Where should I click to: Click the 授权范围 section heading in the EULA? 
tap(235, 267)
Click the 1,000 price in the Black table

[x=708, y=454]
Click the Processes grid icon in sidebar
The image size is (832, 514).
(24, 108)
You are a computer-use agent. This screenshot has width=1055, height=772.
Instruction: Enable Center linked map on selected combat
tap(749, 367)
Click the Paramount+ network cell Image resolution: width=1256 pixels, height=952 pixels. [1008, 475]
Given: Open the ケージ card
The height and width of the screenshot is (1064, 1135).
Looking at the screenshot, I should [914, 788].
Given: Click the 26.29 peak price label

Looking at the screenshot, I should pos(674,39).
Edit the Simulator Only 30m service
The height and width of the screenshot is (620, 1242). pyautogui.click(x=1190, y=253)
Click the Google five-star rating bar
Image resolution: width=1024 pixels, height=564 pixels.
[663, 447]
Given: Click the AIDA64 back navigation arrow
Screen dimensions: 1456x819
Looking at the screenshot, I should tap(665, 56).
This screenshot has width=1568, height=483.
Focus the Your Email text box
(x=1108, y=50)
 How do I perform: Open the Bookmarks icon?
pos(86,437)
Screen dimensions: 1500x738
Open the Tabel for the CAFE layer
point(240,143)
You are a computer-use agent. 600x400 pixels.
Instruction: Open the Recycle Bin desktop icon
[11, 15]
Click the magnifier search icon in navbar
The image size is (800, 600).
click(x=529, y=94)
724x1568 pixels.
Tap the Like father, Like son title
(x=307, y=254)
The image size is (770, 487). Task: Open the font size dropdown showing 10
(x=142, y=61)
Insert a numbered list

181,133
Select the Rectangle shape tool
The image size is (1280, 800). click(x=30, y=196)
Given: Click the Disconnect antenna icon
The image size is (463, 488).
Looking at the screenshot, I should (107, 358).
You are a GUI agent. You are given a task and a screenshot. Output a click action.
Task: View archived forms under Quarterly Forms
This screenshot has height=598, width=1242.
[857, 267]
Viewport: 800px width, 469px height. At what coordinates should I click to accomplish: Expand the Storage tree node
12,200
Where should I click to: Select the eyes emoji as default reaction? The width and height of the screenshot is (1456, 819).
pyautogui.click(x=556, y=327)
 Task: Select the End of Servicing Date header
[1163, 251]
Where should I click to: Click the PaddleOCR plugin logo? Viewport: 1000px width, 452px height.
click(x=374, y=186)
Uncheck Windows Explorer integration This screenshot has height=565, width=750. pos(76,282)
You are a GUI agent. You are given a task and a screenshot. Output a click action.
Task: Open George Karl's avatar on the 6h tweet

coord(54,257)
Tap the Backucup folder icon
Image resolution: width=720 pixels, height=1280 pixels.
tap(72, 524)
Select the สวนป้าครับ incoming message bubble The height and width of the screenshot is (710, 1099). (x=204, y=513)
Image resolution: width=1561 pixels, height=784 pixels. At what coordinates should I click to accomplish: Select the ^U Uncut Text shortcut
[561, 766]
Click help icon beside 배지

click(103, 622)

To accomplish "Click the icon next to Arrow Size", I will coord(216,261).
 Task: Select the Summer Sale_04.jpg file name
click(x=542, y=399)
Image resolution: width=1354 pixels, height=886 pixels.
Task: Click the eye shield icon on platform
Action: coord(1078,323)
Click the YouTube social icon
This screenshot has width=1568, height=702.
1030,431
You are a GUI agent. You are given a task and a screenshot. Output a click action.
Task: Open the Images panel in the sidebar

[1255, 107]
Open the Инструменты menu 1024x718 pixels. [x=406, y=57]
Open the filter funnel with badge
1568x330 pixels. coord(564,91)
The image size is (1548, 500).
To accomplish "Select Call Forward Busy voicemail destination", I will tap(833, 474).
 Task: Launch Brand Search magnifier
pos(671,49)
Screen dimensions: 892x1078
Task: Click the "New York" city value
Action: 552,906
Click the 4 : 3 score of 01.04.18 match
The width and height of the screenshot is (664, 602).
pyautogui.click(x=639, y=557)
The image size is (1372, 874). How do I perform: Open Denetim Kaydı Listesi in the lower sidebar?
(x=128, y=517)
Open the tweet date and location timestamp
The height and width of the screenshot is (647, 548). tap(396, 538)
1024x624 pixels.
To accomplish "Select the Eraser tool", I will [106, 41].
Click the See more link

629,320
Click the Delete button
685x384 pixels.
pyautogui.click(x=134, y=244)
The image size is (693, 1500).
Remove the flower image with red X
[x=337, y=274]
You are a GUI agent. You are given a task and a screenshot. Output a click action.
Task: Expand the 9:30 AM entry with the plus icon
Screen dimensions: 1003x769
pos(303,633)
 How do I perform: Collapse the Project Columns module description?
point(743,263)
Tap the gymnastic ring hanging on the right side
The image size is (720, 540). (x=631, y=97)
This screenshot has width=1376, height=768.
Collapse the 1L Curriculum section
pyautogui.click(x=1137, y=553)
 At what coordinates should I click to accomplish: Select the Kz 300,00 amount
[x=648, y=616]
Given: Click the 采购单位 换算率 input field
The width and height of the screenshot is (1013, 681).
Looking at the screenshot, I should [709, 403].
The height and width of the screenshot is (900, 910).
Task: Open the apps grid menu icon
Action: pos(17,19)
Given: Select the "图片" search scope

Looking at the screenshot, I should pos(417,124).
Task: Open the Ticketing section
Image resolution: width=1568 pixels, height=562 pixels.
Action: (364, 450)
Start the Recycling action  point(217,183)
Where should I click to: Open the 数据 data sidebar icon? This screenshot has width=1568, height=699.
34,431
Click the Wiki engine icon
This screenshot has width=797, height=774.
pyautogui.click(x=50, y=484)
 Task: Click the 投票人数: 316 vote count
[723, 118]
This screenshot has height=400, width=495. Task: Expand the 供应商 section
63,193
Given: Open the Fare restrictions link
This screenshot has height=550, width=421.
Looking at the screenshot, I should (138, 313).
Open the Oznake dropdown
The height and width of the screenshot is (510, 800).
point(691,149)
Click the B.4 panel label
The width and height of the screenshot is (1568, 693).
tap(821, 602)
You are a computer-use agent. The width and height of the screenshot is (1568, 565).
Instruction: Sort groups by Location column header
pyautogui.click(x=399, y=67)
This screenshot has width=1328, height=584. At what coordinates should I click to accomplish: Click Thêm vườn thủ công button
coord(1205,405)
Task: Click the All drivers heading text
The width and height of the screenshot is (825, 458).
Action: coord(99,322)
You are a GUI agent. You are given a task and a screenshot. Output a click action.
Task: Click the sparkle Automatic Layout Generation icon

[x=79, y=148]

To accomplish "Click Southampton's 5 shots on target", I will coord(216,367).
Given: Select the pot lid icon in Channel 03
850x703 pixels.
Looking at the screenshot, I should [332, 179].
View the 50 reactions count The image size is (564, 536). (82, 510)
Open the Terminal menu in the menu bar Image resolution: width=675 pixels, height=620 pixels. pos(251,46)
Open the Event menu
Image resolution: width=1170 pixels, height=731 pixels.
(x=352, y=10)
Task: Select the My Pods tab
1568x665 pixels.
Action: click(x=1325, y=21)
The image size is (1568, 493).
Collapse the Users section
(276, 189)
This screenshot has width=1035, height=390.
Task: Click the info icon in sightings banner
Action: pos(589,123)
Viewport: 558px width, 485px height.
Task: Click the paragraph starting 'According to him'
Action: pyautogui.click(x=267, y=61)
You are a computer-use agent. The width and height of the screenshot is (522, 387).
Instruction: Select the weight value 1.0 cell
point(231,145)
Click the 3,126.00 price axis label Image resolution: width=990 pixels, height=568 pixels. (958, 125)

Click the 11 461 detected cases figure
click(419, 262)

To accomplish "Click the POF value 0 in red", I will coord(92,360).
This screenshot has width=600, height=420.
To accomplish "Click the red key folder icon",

──────────────────────────────

Please reproduce, exactly as they appear above, the lines from the line containing "Where should I click to: Click the PaddleOCR" up to and including the line containing "Select the สวนป้าครับ".

▶ **RESULT FOR THIS TASK**:
Where should I click to: Click the PaddleOCR plugin logo? Viewport: 1000px width, 452px height.
click(x=374, y=186)
Uncheck Windows Explorer integration This screenshot has height=565, width=750. pos(76,282)
You are a GUI agent. You are given a task and a screenshot. Output a click action.
Task: Open George Karl's avatar on the 6h tweet

coord(54,257)
Tap the Backucup folder icon
Image resolution: width=720 pixels, height=1280 pixels.
tap(72, 524)
Select the สวนป้าครับ incoming message bubble The height and width of the screenshot is (710, 1099). (x=204, y=513)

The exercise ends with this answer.